Adding short fibres to cementitious materials improves their resistance to cracking. The fibres introduce crack-bridging mechanisms that reduce cracking, improve post-fracture mechanical behaviour and increase toughness. The accurate and efficient prediction of cracking in quasi-brittle materials with numerical models is a long-standing challenge. A constitutive model for fibre reinforced cementitious composites based on continuum micromechanics solutions is presented. The model assumes a two-phase elastic composite, derived from an Eshelby solution and the Mori-Tanaka scheme [1], which comprises a matrix phase representing the mortar and spherical inclusions representing the coarse aggregate particles.
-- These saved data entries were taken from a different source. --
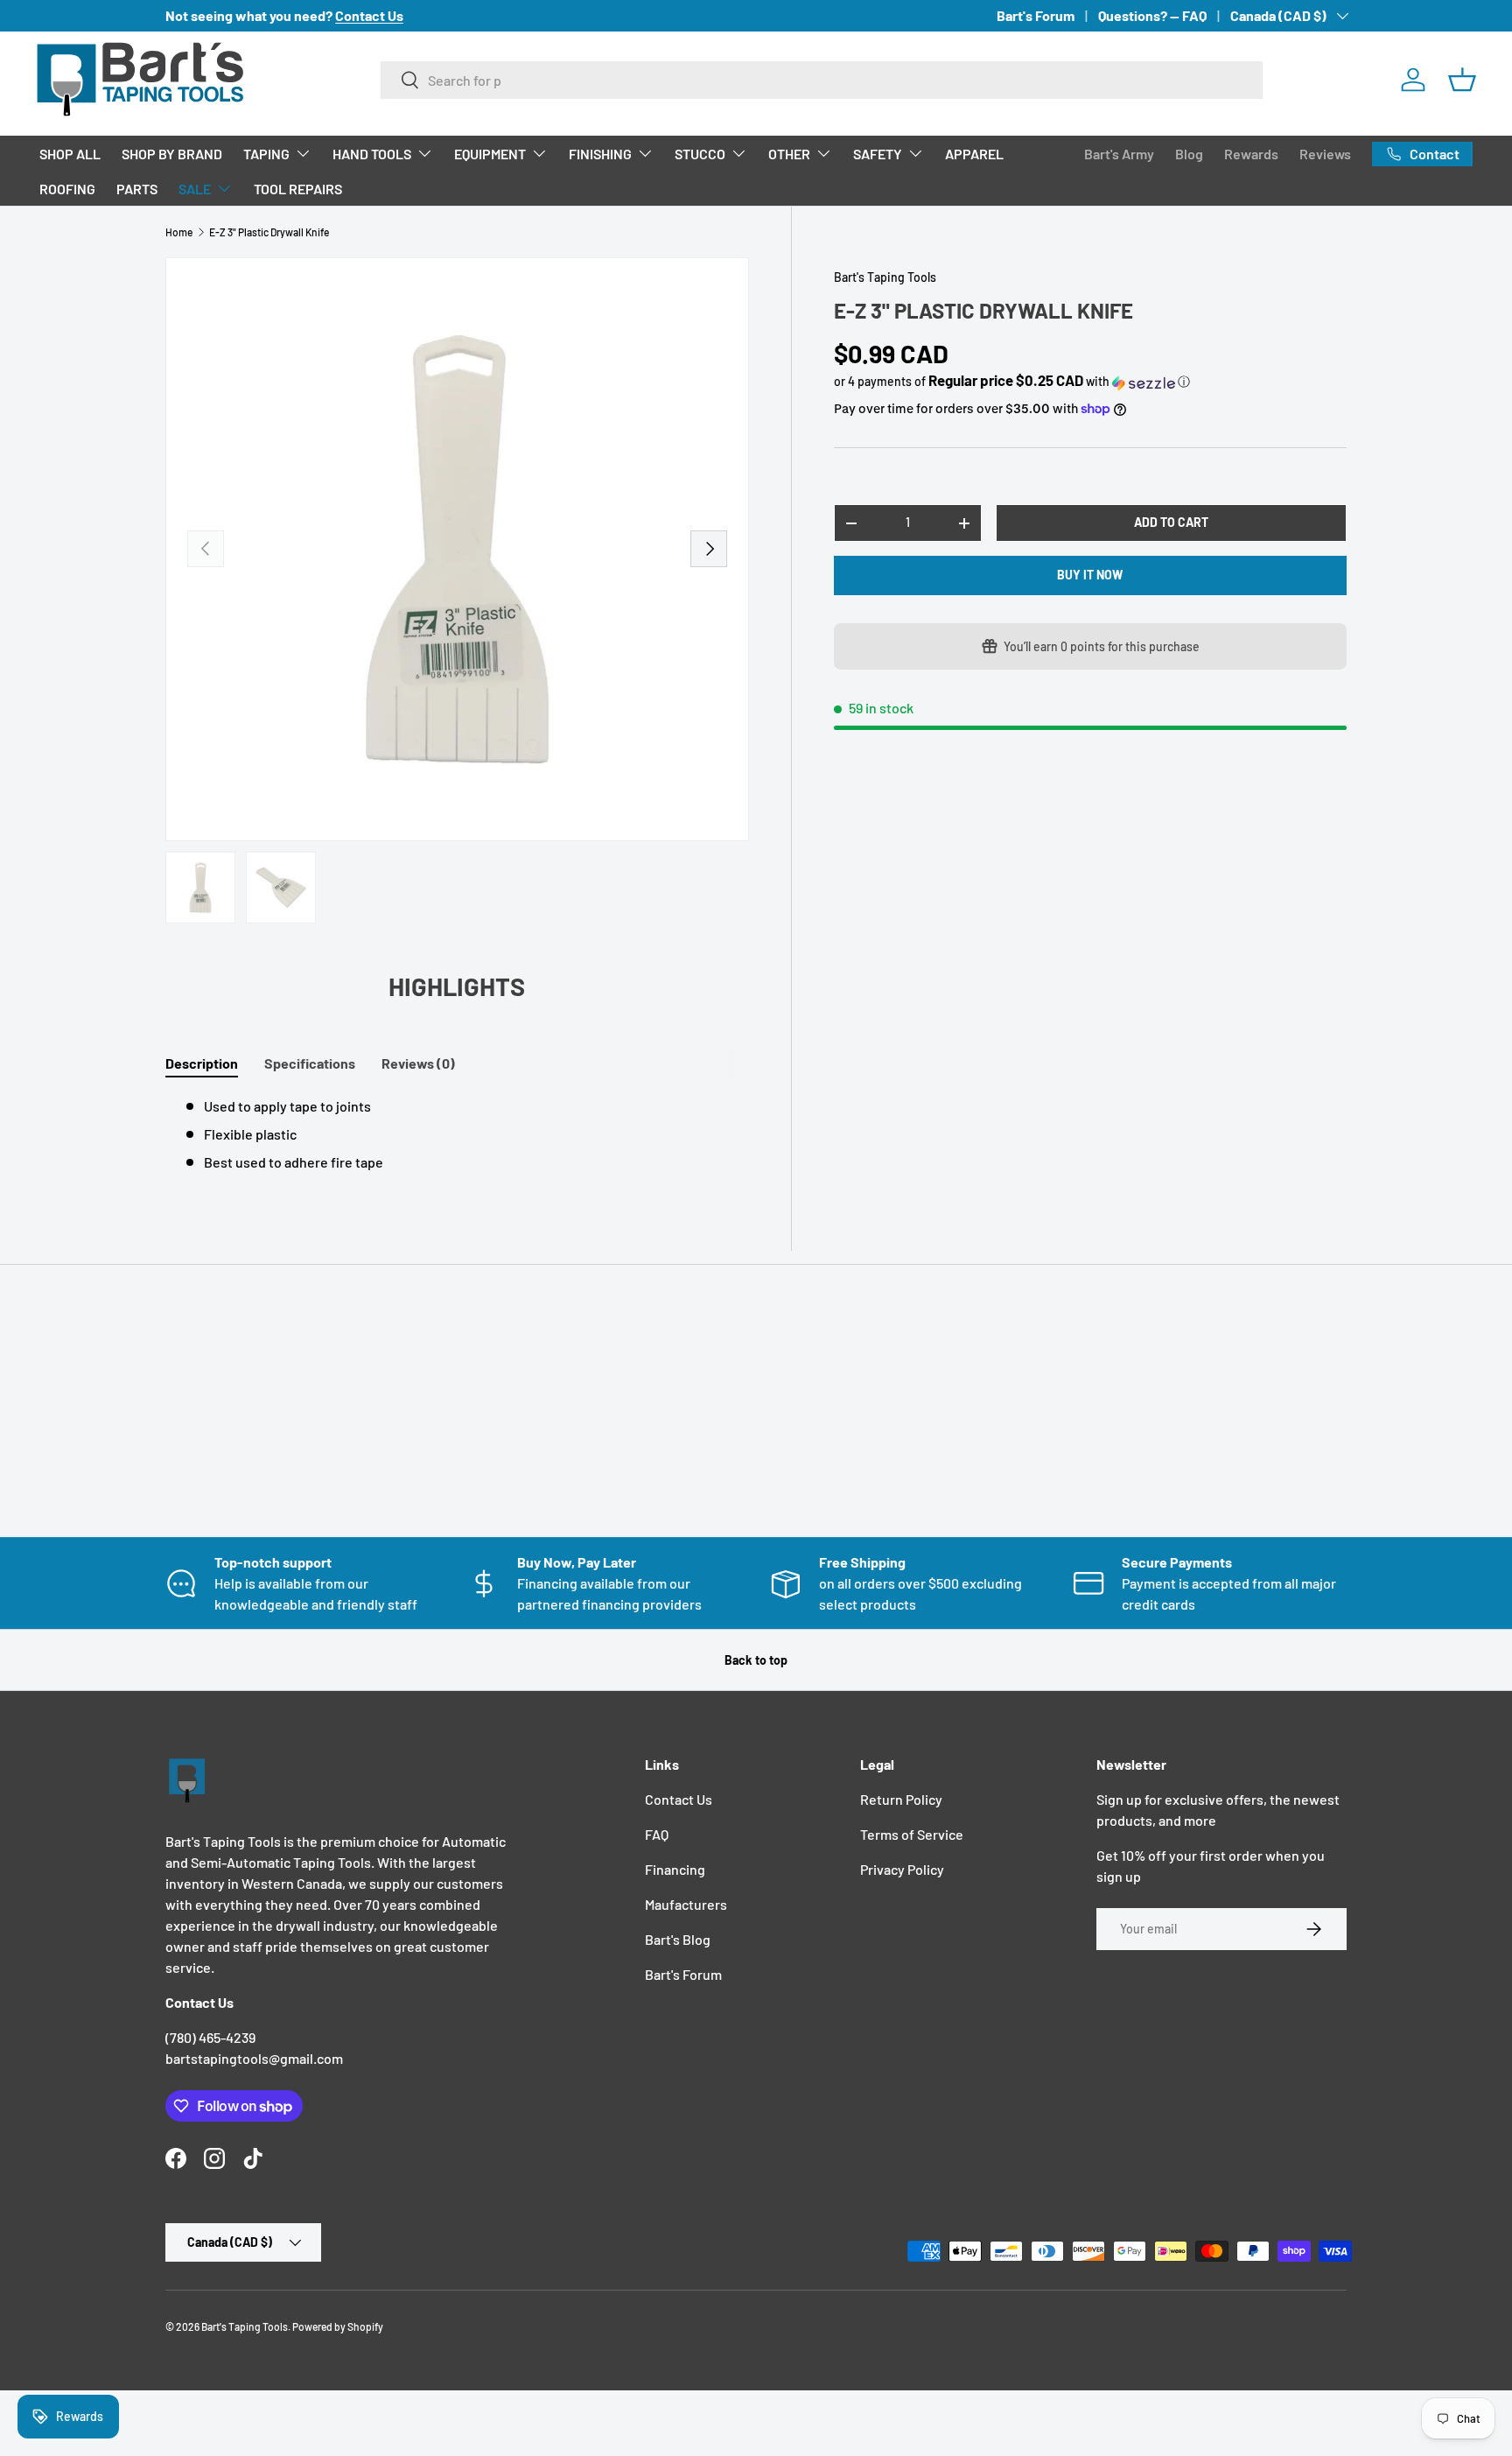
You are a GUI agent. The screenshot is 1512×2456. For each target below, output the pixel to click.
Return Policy (901, 1799)
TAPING (266, 153)
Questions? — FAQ (1152, 15)
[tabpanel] (457, 1134)
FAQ (656, 1834)
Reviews (1325, 153)
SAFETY (877, 153)
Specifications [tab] (309, 1063)
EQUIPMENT (490, 153)
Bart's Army (1119, 153)
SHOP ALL (70, 153)
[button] (1462, 79)
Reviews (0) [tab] (418, 1063)
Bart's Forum (1035, 15)
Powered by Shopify (337, 2326)
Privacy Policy (902, 1869)
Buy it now (1090, 575)
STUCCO (700, 153)
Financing (675, 1869)
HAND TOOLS (371, 153)
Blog (1189, 153)
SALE (194, 188)
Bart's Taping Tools (885, 277)
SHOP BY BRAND (172, 153)
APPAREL (974, 153)
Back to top (756, 1660)
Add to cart (1171, 523)
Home (178, 232)
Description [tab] (201, 1063)
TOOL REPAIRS (298, 188)
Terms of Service (911, 1834)
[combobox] (822, 80)
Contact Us (678, 1799)
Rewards (1251, 153)
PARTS (137, 188)
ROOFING (67, 188)
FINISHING (600, 153)
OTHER (789, 153)
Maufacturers (686, 1904)
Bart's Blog (677, 1939)
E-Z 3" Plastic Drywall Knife (269, 232)
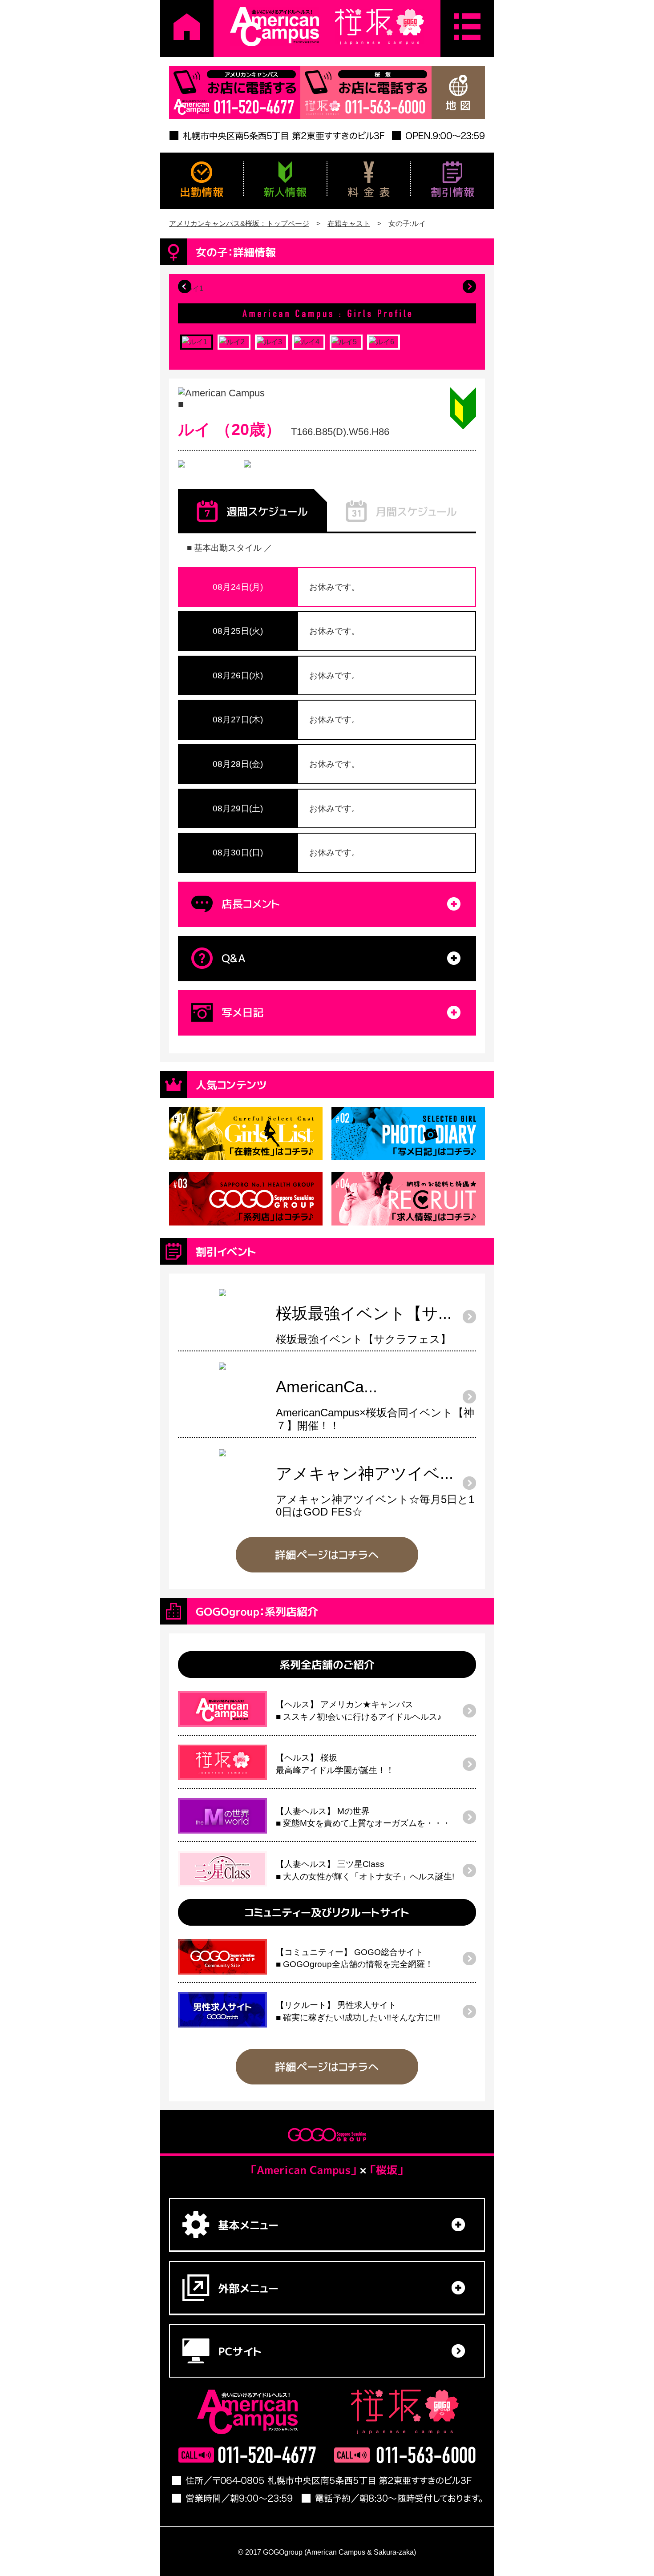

Additionally, circular microcracks with various orientations are distributed within the matrix phase. An exterior point Eshelby based criterion is employed to model crack-initiation in the matrixinclusion interface. Microcrack surfaces are assumed to be rough and able to regain contact under both normal and shear displacements. Once cracks start to develop, the crack-bridging action of fibres is simulated using a local constitutive equation that accounts for the debonding and pull-out of fibres with different orientations [2]. It is shown that the combination of the rough microcrack and fibre-bridging sub-models allows microcracking behaviour deriving from both tensile and compressive loads to be modelled in a unified manner. Numerical results obtained with the proposed micromechanical constitutive model are compared with experimental data. Good correlation between numerical and experimental responses demonstrates the potential of the model to capture key characteristics of the mechanical behaviour of fibre reinforced cementitious composites. Furthermore, the performance of the model when implemented in a finite element code is assessed. Finite element predictions are compared against experimental results from a series of flexural tests on fibre reinforced concrete beams in which the development and evolution of cracks was tracked on the surface of the specimens using Digital Image Correlation (DIC) equipment.